- Born: Jarrad Halen Kritzstein September 9, 1987 (age 38) Orange County, California, U.S.
- Occupations: Record producer; multi-instrumentalist; songwriter;
- Instruments: guitar; keyboards; bass; clarinet; vocals;
- Website: jarradk.com

= Jarrad Kritzstein =

Jarrad Kritzstein (born September 9, 1987), also known as Jarrad K, is an American record producer, songwriter, filmmaker and actor. He is known for co-writing/producing Ruston Kelly's debut album Dying Star and Elohim's self-titled album.

==Early life and education==
Kritzstein was born on September 9, 1987, in Orange County, California.

==Career==
As a young man, Kritzstein starred as Jimmy Kidd on the PBS television show Wishbone, as well as voiced Tiny Tim in the animated A Christmas Carol.

Kritzstein has directed and produced various music videos for Baywood and Zak Waters, and has worked as a professional film/video editor from a very young age.

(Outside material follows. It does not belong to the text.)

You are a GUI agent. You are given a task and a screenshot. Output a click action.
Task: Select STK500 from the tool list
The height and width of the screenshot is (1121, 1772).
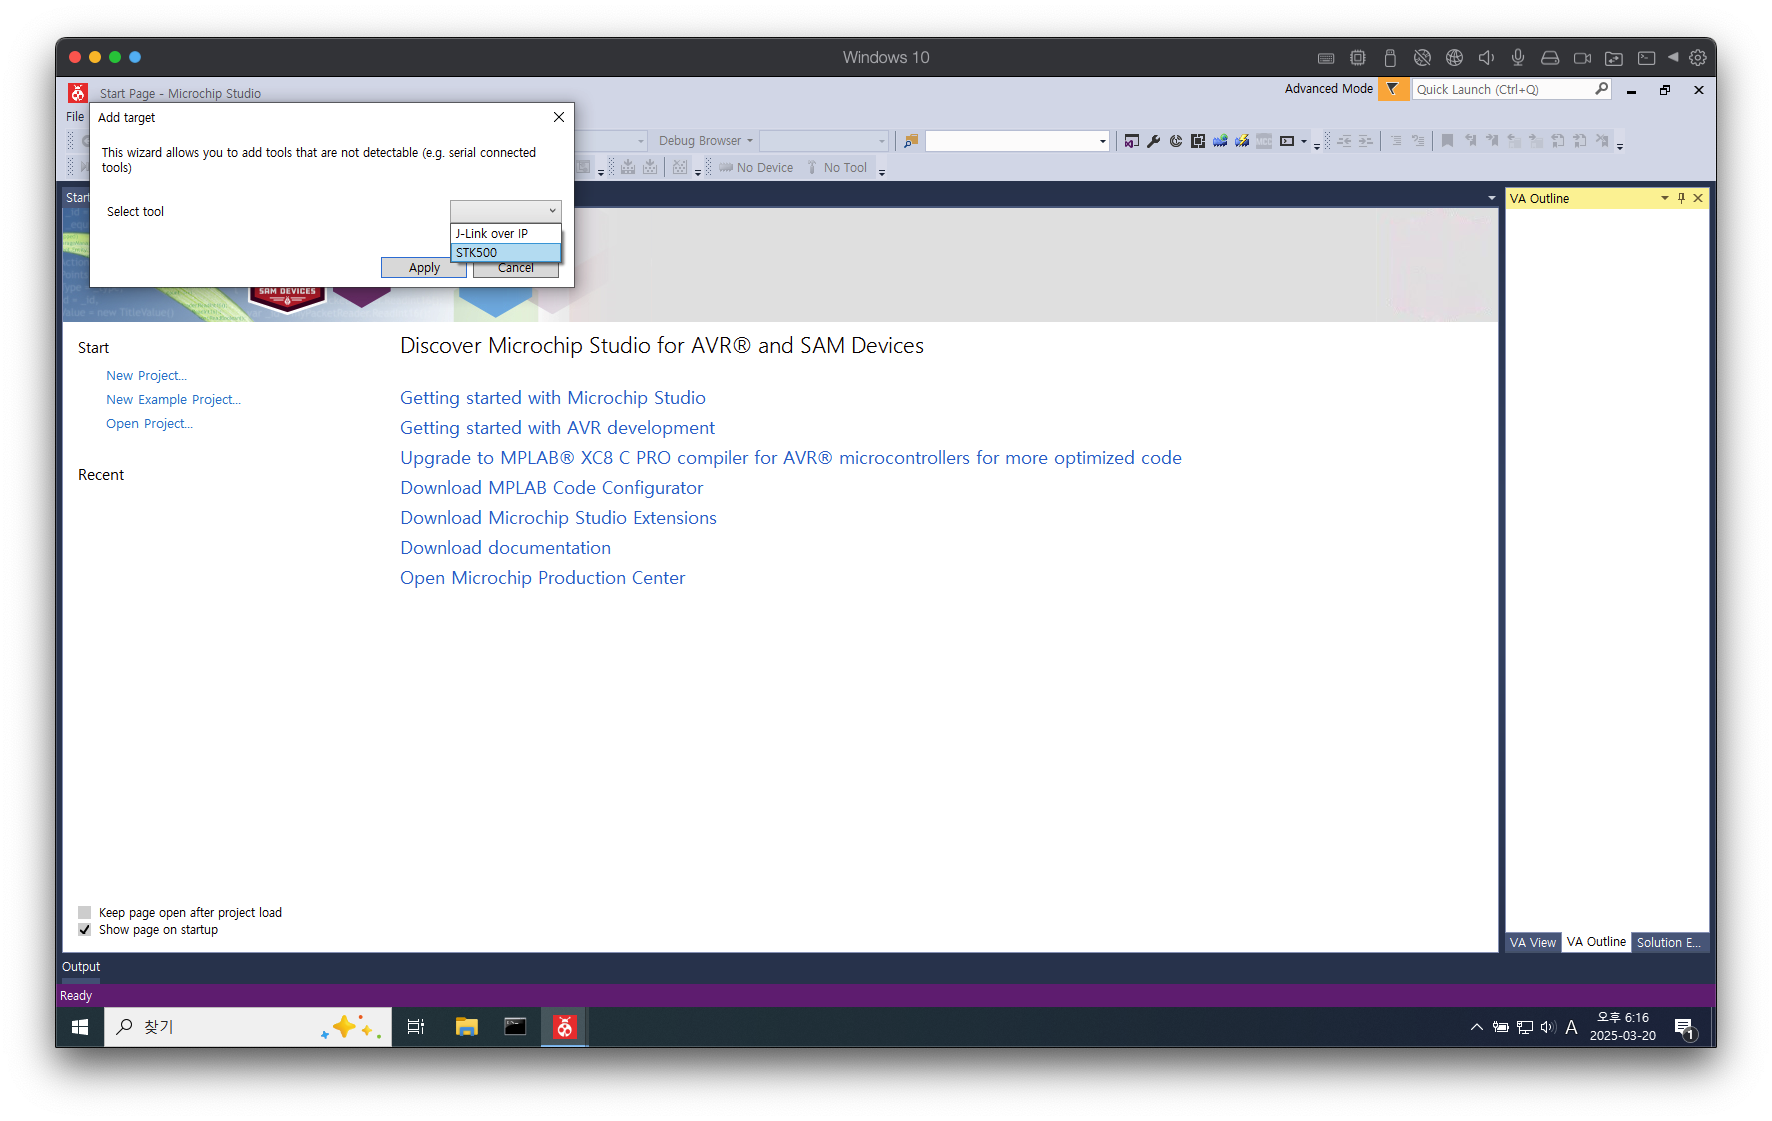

In 2011, Kritzstein collaborated with Australian artist Megan Washington to write/produce her single "Holy Moses", and "Insomnia" (the title track) from her EP Insomnia. Kritzstein has written and produced for Audra Mae, and played guitar in her band, The Almighty Sound. He also wrote and produced for Travis McCoy, Rosie Carney, Dappled Cities, Hungary Kids of Hungary and San Cisco. He is one half of the folk-duo, Baywood, alongside Denver native, Joe Ginsberg (bassist for Chuck Ragan, formerly of Single File).

As a filmmaker, Kritzstein directed Camp Woz: The Admirable Lunacy of Philanthropy, a documentary about ten challenged young men from New Jersey staying at the home of Apple co-founder, Steve Wozniak for a week of creativity and independence. The film won a Humanitarian Vision Award at the 2008 Newport Beach Film Festival.

In 2012, Kritzstein co-wrote a song, "To the Dreamers", for Australian singer Chloe Tully. He also co-produced the album Lake Air for the Australian band Dappled Cities.

In 2015 Kritzstein operated a recording studio called The Woods in Burbank, California.

In 2016 he moved to Nashville, Tennessee and toured extensively with artists Ruston Kelly and Lucie Silvas.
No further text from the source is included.